With climate change wreaking havoc across the planet, we were just beginning to think about how we could use our technology to conserve fuel and reduce our carbon footprint. Then along came crypto mining.

A study of power consumption in IT would not be complete without a look at one of the biggest offenders – and at a problem that has grown exponentially in recent years: cryptocurrencies. To the user, cryptocurrencies are an efficient, decentralized way to send money around the world, but behind the scenes, the infrastructure that supports crypto mining is consuming power at an alarming rate.

Bitcoin mining alone consumes approximately 91 terawatt-hours of electricity per year [1]. A single US home uses approximately 11,000 kilowatt-hours per year, which means that bitcoin mining consumes as much energy as 8 million homes – more than seven times the total amount of used by Google – and that number is growing every year as Bitcoin gains popularity. According to a recent study [2], if you take the total energy cost of bitcoin mining divided by the total number of bitcoin transactions, every bitcoin purchase has an energy cost of over $100 – even if you’re just buying coffee or flagging an Uber.

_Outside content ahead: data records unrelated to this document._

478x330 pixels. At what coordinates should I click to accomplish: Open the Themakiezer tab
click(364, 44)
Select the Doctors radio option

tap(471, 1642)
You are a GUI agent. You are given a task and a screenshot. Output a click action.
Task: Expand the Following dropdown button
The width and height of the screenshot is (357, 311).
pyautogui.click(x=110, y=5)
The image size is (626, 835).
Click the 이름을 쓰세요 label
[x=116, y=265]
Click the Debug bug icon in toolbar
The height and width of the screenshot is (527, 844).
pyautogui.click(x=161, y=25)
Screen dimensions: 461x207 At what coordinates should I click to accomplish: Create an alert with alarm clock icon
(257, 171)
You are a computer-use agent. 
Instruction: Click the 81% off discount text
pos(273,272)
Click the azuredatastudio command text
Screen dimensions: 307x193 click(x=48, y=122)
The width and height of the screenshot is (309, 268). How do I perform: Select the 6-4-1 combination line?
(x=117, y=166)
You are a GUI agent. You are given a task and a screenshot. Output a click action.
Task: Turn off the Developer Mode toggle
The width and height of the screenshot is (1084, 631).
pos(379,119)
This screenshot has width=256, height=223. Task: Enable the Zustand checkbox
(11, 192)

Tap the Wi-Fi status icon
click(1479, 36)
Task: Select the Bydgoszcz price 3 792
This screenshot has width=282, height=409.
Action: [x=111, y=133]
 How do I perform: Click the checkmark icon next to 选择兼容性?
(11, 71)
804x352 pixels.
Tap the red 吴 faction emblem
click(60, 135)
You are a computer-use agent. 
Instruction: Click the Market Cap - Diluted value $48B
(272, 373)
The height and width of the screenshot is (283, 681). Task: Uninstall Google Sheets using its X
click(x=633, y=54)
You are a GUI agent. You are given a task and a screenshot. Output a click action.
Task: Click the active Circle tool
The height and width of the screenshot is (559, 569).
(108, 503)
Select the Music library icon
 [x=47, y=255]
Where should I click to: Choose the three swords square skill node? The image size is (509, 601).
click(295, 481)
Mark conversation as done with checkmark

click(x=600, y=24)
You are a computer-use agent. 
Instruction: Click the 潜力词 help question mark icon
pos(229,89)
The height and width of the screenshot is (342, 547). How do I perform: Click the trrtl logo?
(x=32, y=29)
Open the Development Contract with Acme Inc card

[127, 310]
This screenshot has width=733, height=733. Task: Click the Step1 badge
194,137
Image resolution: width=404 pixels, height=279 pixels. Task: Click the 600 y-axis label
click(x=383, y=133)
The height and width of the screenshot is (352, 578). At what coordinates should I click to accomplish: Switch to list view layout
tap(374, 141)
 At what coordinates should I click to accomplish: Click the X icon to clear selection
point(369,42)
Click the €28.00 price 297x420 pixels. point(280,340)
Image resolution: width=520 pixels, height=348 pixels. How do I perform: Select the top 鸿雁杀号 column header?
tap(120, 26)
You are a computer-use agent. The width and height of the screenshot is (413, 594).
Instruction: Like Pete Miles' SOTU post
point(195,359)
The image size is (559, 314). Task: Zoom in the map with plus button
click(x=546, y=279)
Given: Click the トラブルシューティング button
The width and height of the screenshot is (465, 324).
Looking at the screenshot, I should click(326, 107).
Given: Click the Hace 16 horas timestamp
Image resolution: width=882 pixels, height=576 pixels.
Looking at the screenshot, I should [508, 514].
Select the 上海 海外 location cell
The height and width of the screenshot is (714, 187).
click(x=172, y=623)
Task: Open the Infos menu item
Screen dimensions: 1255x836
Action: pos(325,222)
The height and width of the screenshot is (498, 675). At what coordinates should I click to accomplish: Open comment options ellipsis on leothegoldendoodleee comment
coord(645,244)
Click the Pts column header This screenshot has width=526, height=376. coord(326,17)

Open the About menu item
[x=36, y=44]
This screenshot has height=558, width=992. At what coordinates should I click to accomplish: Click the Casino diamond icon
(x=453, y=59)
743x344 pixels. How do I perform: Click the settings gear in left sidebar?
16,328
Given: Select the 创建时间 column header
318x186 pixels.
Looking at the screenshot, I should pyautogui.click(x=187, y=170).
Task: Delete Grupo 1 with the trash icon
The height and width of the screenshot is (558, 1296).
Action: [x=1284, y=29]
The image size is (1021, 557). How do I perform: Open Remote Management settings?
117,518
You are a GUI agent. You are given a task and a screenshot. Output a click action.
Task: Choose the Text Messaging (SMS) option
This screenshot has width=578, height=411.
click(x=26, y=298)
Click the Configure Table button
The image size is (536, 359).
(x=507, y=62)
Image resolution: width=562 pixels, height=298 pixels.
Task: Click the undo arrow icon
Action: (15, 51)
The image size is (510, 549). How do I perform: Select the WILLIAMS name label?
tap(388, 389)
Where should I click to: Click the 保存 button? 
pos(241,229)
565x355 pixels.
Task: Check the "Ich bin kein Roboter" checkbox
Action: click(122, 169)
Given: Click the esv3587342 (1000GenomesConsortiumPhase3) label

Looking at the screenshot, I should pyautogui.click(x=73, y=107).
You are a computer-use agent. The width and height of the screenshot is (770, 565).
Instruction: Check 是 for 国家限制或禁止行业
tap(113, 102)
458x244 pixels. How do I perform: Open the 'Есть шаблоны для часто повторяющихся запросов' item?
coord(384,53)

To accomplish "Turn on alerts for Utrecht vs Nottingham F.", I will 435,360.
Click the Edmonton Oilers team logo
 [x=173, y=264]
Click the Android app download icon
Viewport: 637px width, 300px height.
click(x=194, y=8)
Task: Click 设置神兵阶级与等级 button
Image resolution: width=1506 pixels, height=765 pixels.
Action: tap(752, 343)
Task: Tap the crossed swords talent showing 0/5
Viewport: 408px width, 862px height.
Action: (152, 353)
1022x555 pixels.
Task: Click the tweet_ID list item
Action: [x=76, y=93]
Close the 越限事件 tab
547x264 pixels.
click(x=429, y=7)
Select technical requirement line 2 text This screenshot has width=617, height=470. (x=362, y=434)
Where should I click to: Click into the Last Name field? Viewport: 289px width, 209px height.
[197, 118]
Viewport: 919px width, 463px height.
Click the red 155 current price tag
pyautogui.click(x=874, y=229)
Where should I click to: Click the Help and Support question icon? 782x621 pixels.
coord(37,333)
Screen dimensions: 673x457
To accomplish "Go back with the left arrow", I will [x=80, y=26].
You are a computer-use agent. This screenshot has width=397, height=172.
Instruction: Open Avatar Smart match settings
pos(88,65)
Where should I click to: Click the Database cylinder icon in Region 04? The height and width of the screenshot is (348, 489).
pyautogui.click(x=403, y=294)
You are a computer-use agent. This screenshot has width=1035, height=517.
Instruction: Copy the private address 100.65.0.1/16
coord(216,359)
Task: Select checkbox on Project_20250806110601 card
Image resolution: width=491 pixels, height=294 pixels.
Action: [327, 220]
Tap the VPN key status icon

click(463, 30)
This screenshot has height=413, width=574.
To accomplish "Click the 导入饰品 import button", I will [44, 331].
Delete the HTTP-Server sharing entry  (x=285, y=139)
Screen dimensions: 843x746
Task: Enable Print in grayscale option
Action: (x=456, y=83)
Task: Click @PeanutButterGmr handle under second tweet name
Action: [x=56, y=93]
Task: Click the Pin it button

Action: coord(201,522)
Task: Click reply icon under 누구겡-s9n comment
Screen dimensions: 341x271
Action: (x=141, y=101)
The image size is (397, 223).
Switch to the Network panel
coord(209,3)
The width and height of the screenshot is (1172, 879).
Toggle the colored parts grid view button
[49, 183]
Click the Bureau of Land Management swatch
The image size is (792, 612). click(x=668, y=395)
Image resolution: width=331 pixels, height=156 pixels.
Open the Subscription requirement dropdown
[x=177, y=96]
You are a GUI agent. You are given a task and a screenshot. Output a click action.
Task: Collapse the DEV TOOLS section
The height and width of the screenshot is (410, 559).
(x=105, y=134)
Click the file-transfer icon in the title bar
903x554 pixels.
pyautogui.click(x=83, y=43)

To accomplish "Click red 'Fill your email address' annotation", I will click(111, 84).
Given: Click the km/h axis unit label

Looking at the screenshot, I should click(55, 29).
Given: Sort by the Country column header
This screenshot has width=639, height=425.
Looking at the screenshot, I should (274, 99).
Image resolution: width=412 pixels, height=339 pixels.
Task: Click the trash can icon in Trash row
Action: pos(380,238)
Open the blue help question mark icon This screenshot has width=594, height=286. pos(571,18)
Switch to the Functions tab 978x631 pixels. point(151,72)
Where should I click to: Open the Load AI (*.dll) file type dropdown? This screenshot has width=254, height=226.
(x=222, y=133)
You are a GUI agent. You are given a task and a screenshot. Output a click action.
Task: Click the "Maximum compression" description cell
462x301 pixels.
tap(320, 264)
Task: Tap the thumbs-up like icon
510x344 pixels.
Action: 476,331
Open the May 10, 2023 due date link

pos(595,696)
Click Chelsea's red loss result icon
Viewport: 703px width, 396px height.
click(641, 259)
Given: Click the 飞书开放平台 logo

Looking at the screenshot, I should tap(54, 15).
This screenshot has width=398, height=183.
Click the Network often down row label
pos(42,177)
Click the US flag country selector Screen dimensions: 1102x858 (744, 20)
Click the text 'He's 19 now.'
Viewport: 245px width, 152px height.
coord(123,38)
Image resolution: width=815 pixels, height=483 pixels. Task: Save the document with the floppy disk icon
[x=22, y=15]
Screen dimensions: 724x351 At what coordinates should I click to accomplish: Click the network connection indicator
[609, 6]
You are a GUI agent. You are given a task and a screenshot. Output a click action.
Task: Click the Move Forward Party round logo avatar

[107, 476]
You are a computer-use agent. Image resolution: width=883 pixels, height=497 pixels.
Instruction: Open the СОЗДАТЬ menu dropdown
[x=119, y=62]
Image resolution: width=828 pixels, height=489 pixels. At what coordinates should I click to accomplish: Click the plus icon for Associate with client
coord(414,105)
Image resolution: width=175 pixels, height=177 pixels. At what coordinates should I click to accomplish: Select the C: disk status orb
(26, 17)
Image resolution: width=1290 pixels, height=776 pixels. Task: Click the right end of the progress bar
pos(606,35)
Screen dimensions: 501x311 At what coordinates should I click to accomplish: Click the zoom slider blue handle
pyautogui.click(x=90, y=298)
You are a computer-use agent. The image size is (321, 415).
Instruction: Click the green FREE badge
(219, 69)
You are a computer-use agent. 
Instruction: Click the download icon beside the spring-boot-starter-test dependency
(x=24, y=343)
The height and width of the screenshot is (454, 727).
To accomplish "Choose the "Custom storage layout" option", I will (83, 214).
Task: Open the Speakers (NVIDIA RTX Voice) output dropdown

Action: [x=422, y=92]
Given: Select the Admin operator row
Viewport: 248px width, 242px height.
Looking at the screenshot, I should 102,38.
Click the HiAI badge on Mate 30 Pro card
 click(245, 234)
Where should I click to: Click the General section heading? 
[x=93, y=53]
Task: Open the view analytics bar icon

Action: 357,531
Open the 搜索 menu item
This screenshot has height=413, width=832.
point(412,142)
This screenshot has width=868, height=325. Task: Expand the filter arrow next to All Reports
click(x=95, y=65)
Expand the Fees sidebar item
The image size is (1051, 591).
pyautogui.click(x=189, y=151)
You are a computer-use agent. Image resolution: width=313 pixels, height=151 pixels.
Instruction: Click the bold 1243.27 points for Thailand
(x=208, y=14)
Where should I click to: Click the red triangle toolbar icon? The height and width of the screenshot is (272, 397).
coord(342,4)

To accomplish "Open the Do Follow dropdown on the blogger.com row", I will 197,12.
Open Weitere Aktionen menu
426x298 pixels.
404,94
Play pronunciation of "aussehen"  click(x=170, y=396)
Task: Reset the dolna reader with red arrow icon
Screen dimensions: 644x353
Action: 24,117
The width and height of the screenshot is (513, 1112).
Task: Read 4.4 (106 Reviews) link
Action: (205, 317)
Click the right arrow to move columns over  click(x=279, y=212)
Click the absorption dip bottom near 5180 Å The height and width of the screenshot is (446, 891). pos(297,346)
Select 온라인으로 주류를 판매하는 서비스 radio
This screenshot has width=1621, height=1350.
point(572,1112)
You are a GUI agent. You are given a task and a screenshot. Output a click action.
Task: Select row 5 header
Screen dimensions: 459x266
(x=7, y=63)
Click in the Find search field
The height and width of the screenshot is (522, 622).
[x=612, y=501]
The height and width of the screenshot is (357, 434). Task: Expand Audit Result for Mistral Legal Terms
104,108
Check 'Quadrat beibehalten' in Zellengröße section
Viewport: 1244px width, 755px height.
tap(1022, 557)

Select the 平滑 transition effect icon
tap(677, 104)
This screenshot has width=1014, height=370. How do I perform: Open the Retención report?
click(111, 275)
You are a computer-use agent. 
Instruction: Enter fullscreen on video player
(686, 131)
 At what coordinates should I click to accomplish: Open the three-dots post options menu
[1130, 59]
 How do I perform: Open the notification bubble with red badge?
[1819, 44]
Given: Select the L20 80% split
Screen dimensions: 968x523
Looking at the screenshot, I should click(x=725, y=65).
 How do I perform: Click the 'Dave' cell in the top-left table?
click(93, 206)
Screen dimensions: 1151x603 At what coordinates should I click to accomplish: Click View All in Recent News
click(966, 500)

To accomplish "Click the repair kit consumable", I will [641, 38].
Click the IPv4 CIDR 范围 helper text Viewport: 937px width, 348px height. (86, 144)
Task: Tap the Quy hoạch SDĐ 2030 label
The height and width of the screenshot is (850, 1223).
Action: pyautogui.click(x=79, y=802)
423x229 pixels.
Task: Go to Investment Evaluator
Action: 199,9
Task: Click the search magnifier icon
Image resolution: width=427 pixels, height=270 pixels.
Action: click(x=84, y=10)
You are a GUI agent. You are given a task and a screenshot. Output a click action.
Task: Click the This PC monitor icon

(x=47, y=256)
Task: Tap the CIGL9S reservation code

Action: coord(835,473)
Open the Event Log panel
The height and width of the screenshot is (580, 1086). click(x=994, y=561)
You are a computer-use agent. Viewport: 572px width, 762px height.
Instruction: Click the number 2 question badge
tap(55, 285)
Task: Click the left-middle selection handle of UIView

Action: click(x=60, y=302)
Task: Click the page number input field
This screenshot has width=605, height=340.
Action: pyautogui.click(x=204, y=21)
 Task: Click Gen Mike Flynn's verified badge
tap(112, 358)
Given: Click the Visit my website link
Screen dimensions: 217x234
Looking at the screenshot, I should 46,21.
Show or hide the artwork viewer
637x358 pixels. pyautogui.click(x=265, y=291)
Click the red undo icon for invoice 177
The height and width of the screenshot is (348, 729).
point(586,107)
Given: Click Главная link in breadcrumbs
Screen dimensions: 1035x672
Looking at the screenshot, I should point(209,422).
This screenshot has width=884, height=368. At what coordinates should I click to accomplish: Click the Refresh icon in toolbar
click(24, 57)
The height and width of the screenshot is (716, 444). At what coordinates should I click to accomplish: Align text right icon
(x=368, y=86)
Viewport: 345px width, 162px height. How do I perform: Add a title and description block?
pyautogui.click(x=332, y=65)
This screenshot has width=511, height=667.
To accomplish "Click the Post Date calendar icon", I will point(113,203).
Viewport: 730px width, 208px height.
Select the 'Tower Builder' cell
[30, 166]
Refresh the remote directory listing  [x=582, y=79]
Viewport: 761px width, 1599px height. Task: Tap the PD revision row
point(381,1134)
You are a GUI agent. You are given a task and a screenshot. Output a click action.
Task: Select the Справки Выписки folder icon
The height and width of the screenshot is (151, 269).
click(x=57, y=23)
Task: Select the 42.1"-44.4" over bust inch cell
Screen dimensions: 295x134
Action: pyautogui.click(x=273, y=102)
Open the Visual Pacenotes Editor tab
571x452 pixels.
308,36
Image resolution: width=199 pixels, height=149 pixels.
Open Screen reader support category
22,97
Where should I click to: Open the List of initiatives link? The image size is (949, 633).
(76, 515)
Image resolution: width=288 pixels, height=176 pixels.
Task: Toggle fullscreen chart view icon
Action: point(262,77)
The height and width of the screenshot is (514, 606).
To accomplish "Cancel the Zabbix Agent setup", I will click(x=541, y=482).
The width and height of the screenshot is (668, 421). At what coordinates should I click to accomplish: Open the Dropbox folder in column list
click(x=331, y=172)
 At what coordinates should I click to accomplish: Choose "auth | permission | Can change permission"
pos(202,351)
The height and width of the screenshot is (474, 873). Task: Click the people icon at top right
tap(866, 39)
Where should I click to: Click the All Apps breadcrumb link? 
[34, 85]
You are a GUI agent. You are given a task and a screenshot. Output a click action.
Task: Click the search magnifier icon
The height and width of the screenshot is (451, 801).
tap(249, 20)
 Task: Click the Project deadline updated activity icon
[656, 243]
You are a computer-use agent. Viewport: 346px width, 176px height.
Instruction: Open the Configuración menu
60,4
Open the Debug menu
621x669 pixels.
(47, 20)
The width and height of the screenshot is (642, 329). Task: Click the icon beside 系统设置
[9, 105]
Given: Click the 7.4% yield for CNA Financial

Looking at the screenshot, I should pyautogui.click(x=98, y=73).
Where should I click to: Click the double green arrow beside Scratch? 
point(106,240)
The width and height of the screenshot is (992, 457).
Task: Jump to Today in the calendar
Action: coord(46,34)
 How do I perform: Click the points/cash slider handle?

And keep in mind that Bitcoin is only one of several competing crypto technologies. Overall, the electricity used for crypto mining is about half a percent of all electricity used across the globe (or the same amount of energy used to power the state of Washington for a year). That number has increased by a factor of 10 over the past five years. Obviously, this level of power usage is not sustainable – especially if cryptocurrency becomes the dominant form of currency exchange, as some experts predict.